I had central nervous system vasculitis in 2006 that put lesions on my brain. At first the doctors thought the lesions were cancerous. I spent 10 days in the hospital while doctors tried to diagnose what I had. I didn't recognize my family, couldn't do simple adding and substracting, had debilitating anxiety, couldn't write and didn't really know where I was. I was sent to Mayo Hospital to meet with a neurologist who tested me. My cognitive function was failing me.

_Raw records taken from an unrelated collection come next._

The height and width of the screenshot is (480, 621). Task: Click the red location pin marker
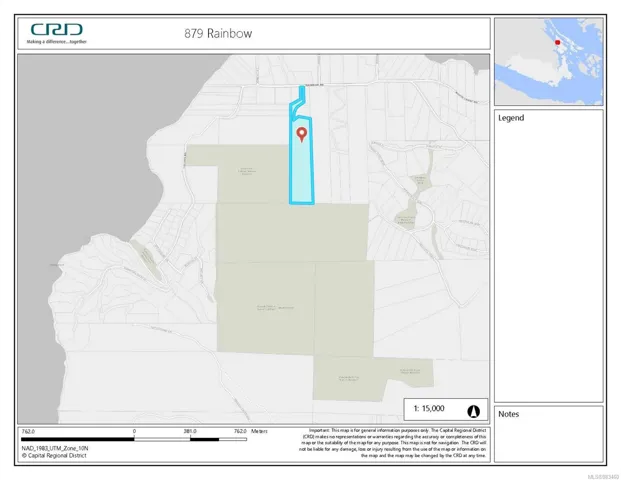[x=301, y=134]
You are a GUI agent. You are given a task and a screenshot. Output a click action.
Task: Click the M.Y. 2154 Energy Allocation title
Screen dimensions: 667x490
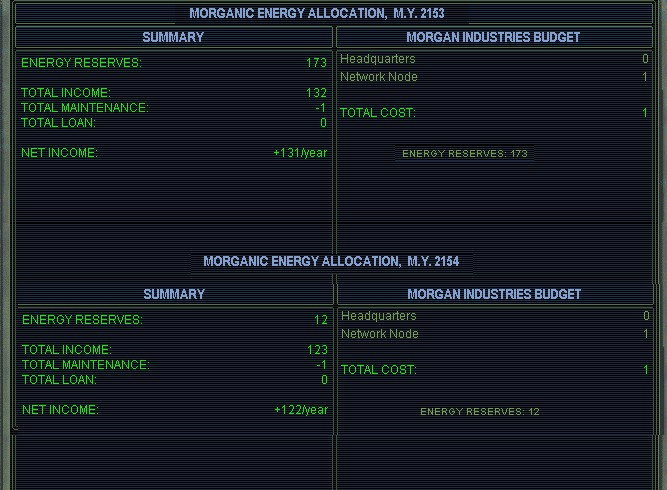[x=331, y=262]
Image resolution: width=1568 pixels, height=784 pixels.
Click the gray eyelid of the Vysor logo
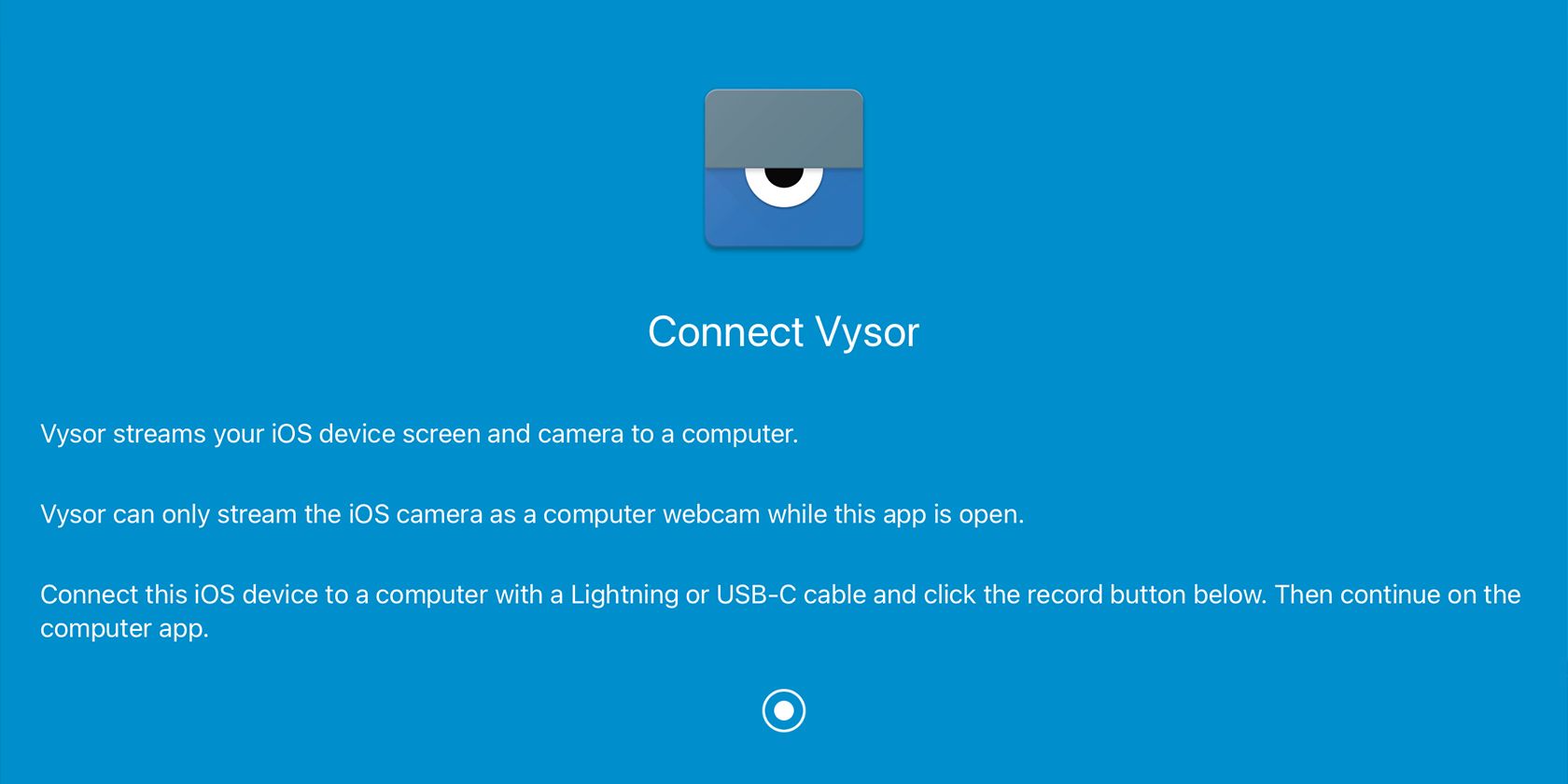784,129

Finally a neurologist who had been on-call when I came through ED found a doctor in Minnesota who knew what I had and was willing to treat me. I was put on chemo therapy, Cytoxin I think, to rid my brain of the lesions. I went home and a dear friend stayed with me while I went through the chemo. The chemo was painful, I don't know how to explain it. I couldn't eat even though I had been given medication to ease the nausea. Lost about 30 lbs. Constantly there was almost a burning-like feeling throughout my body. This feeling has subsidied somewhat yet still to this day (2023) I continue to struggle with it. I take gabapentin for it. I went back to work while still on the chemo. That was an ordeal yet I needed my job so off I went. I had applied for Social Security Disability during this time. I had been off of work for 9 months due to this autoimmune disease. I was scared because I still wasn't myself when I went back to work. Gripping anxiety, unability to cognitively function fully. I lived alone since my friend had moved out to help her own family. Horrible nightmares from all the tests I had in the hospital and after. I took a sleeping pill at night so I could get up and work. I could tell I had lost some cognitive ability from the disease and brain lesions. I know I had a brain biospy, a spinal tap, and other unpleasant tests to determine what was going on with me.
Frankly to this day I know I am not cognitively the same person as I was. I hide it yet it has taken it's toll on me.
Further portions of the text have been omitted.